Aparte de discusiones sobre los efectos del transgénico sobre el entorno en el que crece y la salud de quienes lo consumen, esta dictadura alimenticia también está llevando a la extinción a variedades no comerciales, o como lo llama Óscar Eduardo Arbeláez Giraldo, de la empresa Konuko, las Plantas Alimentarias No Convencionales: “Los cálculos no rigurosos nos señalan que la humanidad se alimenta solo con un 2% de lo que produce la tierra, pero podría estar errado y tener un porcentaje aún menor, porque vos comés fríjoles y conocés 5 variedades, cuando hay miles de variedades; conocés 7 variedades de maíz y hay miles; de yuca hay miles; de papa hay miles. La industria agarró los fenotipos que mejor se adaptaban a su modelo de negocio para volverlos comerciales, pero esto hace que cada día se pierdan semillas porque no se sabe cómo prepararlas para su siembra, porque el que las tenía se murió y no se las pasó a nadie más, porque se perdió en el rastrojo. Hay una pérdida diaria de biodiversidad y de saberes tradicionales”.

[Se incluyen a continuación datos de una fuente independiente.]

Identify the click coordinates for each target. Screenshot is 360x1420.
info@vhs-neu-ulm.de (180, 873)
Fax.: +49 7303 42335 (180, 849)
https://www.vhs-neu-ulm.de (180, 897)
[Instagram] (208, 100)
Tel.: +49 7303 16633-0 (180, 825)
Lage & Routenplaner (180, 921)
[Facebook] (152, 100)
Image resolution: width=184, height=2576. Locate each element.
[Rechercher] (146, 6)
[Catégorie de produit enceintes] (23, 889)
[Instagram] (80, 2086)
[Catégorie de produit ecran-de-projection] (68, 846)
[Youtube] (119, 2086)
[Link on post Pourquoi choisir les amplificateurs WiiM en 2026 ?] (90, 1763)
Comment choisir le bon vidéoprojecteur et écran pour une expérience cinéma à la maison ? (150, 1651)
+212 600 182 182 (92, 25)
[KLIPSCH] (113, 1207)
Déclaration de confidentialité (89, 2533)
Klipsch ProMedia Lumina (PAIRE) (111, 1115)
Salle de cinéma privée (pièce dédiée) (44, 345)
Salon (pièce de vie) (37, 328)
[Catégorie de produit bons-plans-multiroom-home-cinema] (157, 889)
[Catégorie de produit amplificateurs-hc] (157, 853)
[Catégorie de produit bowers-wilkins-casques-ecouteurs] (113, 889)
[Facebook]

Para constatarlo solo hace falta recurrir a la memoria. ¿Hace cuánto no te comes un chachafruto, una guama, una pomarrosa, un mamoncillo? Mientras las áreas productivas se llenan de monocultivos de alimentos con alta demanda de la industria alimenticia, otras especies van quedando en el olvido y es posible que nunca las volvamos a ver.
La semilla del proceso
Me encontré con Óscar en el Mercado Agroecológico del Quindío – Magro, debajo de la góndola del Centro de Convenciones de Armenia. Junto con otros productores, estaba allí presentando la oferta de su emprendimiento, basada en plantas y hongos alimenticios de la región. Tras 13 años de estar dedicado a la gastronomía, desde 2014 empezó a explorar, en proyectos colectivos, la riqueza que guardaban los productos propios del territorio. Hoy en día comercializa proteínas vegetales sustituto de las animales en forma de hamburguesas, por ejemplo; arepas de mote o nixtamalizadas (cocinar el maíz con agua y cal); tacachos amazónicos a base de puré de plátano, ajonjolí y quinua; salsas artesanales; postres con chancarina de maní. “Tratamos de tener una propuesta de alimentos amplia, incluso con snacks, para que la gente nos vea como unos aliados dentro de su nutrición a cualquier hora del día”.
En este proceso de ofrecer preparaciones alternativas a lo que te venden en un supermercado, tanto Óscar como sus compañeros en el Magro han tenido que aprender a que sus clientes se abran a nuevas experiencias. “Como dice mi tío Antonio: nos secuestraron el paladar, cuando nos convencionalizaron la dieta. Tenemos un espectro muy cerrado de sabores, y cuando probamos estas preparaciones más raritas por primera vez, se genera un rechazo que requiere ser acompañado, para hacerle caer en cuenta al comensal que es un alimento natural y sin químicos, que se apoya una economía local y una familia, y ahí la persona va ablandando hasta que el paladar empieza a entender que hay un espectro de sabores mucho más amplio”.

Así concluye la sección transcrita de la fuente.